▶ TEXTAUSZUG
== == ==

„Heute früh war die Stadt in Rauch gehüllt“

Waldbrände in NordamerikaDer Klimawandel wirkt sich auf den Alltag der arbeitenden Bevölkerung auf vielerlei Art und Weise aus, vor allem bei den Jahreszeiten: der Winter bringt immer weniger Schnee, im Frühjahr kommen Regen und Fluten und im Sommer brennt die Sonne. Seit Mai sorgen Waldbrände in Kanada für Rauchwolken über weiten Teilen Nordamerikas. 

Nikolas Friedrich, München

Die Bilder aus Nordamerika wirken apokalyptisch: der Himmel in vielen Städten ist gelblich und die Sonne rot. Menschen packen ihre Coronamasken zum ersten Mal seit langem aus, um durch die Arbeits- oder Schultag zu kommen, ohne zu ersticken. Im Laufe der Wochen wurden mehr als 20.000 Menschen in ganz Kanada evakuiert. 

Viele Städte in der Region messen Rekordwerte der Luftverschmutzung. New York hatte am 07. Juni einen Hochwert von 465 µg/m³ (Feinstaubkonzentration in Mikrogramm pro Kubikmeter) -die ungesündeste Luftqualität der Welt,  höher als in Beijing und Shanghai.

== == ==

▶ BEREITGESTELLTES MATERIAL

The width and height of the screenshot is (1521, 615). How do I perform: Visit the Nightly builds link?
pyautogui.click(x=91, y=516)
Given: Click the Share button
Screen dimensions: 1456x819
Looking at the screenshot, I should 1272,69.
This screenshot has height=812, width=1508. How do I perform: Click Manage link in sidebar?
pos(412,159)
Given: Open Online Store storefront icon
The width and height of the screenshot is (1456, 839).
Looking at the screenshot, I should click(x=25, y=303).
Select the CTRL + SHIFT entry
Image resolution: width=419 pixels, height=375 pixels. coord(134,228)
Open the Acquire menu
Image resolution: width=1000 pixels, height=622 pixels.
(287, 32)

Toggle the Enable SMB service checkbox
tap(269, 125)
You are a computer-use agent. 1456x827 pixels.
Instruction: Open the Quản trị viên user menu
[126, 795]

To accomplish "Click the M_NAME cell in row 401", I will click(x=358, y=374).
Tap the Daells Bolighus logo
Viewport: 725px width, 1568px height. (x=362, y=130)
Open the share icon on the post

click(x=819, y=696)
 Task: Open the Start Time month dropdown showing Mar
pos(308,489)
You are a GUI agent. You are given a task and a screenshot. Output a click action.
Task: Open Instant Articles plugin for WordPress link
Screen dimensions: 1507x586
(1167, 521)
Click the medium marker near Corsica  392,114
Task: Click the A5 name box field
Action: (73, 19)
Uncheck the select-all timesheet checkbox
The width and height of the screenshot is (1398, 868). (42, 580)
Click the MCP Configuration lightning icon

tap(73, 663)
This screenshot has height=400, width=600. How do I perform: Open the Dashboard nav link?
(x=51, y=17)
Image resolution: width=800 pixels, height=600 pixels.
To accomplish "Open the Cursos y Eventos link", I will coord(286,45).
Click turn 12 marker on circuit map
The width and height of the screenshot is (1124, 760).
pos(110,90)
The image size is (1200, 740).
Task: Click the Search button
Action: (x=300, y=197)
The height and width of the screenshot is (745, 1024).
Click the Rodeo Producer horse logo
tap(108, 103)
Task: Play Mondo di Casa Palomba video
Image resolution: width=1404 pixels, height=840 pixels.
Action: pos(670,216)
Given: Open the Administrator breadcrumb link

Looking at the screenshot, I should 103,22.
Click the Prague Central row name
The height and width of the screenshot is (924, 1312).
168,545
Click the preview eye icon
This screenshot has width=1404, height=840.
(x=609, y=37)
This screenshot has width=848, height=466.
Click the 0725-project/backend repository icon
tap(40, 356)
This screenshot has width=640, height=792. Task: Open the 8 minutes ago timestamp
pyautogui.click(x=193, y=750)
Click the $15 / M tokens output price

== == ==

▶ AUFGABE A
Entnimm dem Textauszug wortgetreu die Passage von „Nikolas Friedrich, München“ bis „ganz Kanada evakuiert.“.
▶ AUFGABE B
Wozu holen Menschen laut dem Text über die Waldbrände ihre Coronamasken wieder hervor? Antworte in ein bis drei Sätzen.

▶ LÖSUNG A
Nikolas Friedrich, München

Die Bilder aus Nordamerika wirken apokalyptisch: der Himmel in vielen Städten ist gelblich und die Sonne rot. Menschen packen ihre Coronamasken zum ersten Mal seit langem aus, um durch die Arbeits- oder Schultag zu kommen, ohne zu ersticken. Im Laufe der Wochen wurden mehr als 20.000 Menschen in ganz Kanada evakuiert.

▶ LÖSUNG B
Sie setzen die Masken auf, um den Arbeits- oder Schultag zu überstehen, ohne zu ersticken.